L’Europe n’est jamais grandie de la banalisation de l’extrême droite. C’est pourtant ce que la famille conservatrice du PPE est en train de faire par calcul, pour demeurer la première force politique dans l’UE. La bride est lâchée. L’exemple Autrichien inspire déjà une partie de la formation Les Républicains en France dont le nouveau président, Laurent Wauquiez, s’est positionné très à droite sur les sujets européens.

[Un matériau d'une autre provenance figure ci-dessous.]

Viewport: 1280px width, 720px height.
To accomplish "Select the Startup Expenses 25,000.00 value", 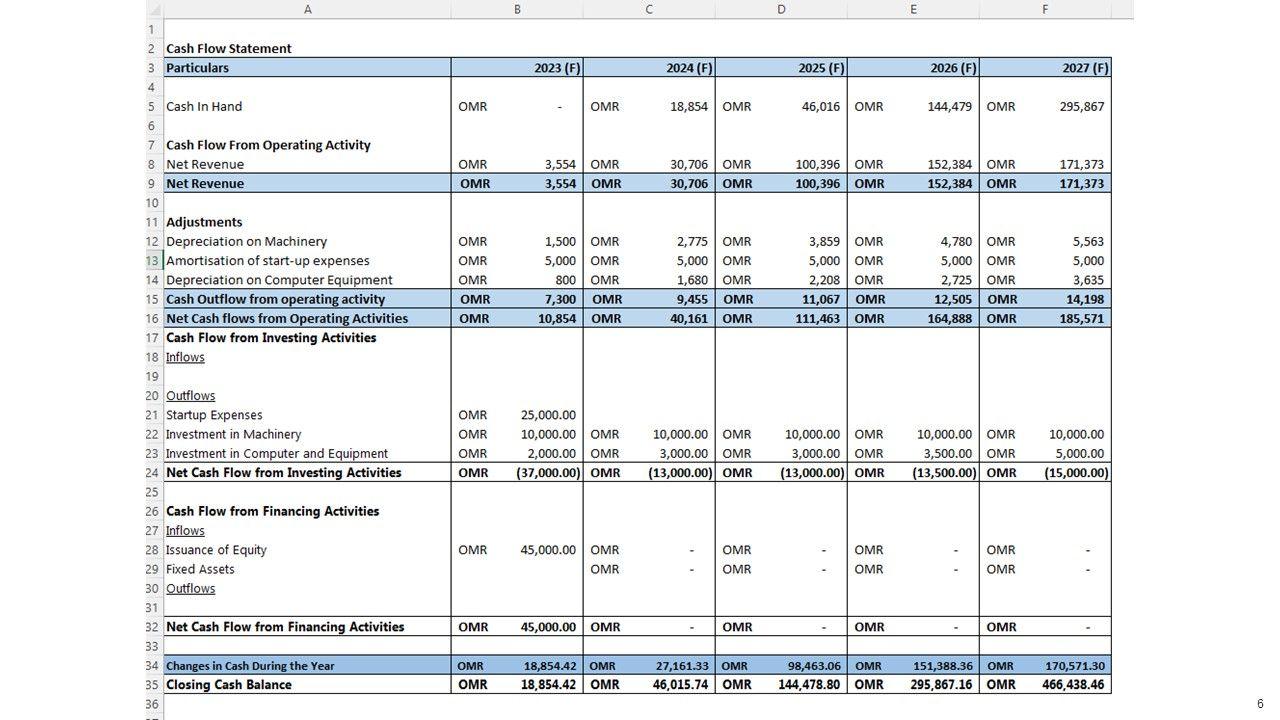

La politique d’asile de l’Union européenne est la première victime de ce flirt avec l’extrême droite. Dans six mois, à l’été, l’Autriche présidera les conseils des ministres de l’Union. L’accord conclu par Sébastian Kurz a donné au FPÔ six ministères dont les Affaires Etrangères, la Défense et l’Intérieur. Or l’été est une saison difficile pour l’Union européenne. La mer se calme et les traversées illégales se multiplient en Méditerranée, devenue un cimetière marin. La dernière grande crise migratoire date de l’été 2015. Elle a cassé l’Union. Jean-Claude Juncker a en catastrophe élaboré un plan d’action basé sur la solidarité dans la prise en charge des demandes d’asile et proposé des quotas pour relocaliser les réfugiés venus de Syrie. La France a refusé, et les pays d’Europe de l’Est lui ont emboîté le pas. Leur mot d’ordre : éviter de créer un appel d’air. Fin 2017, l’Europe est divisée. Pays en première ligne, l’Italie et la Grèce se sentent abandonnés par leurs partenaires, ce qui crée un ressentiment anti-européen. A l’Est, Hongrie et Pologne refusent catégoriquement toute solidarité pour la prise en charge des demandeurs d’asile et leurs dirigeants confortent leur assise électorale avec cette position. En Allemagne, Angela Merkel a payé le prix fort de sa politique d’ouverture aux migrants et ne veut plus s’exposer. La France se cache derrière un double langage. Emmanuel Macron multiplie les déclarations démagogiques, mais le ministre de l’Intérieur reste sur la ligne dure de ses prédécesseurs de droite Brice Hortefeux et Claude Guéant, tout comme l’avaient fait les Socialistes Bernard Cazeneuve et Manuel Valls.  C’est tout bénéfice pour la popularité, même si nombre d’esprits chagrins protestent.

Lors du dernier sommet européen de l’année 2017, le président du conseil, le Polonais Donald Tusk, a sonné le glas de la solidarité européenne. « Les quotas obligatoires se sont révélés un facteur de division (…) Pour cette raison ils s’avèrent être inefficaces », a-t-il lancé. « Inacceptable », s’est insurgé le commissaire à la Migration Dimitris Avramopoulos. Mais Donald Tusk n’a pas été désavoué par les dirigeants européens et le commissaire n’a pas rendu son portefeuille. «Si les grands partis traditionnels suivaient ce que prônent les populistes, dans quelle Europe et quel monde vivrions nous ? Une Europe anxieuse qui se caractériserait par le rejet de l’autre ? Cette Europe là ne serait plus la notre », soutenait Jean-Claude Juncker dans un entretien accordé au quotidien Le Monde en mai 2016. C’est hélas désormais chose faite et Jean-Claude Juncker semble prêt à s’en accommoder.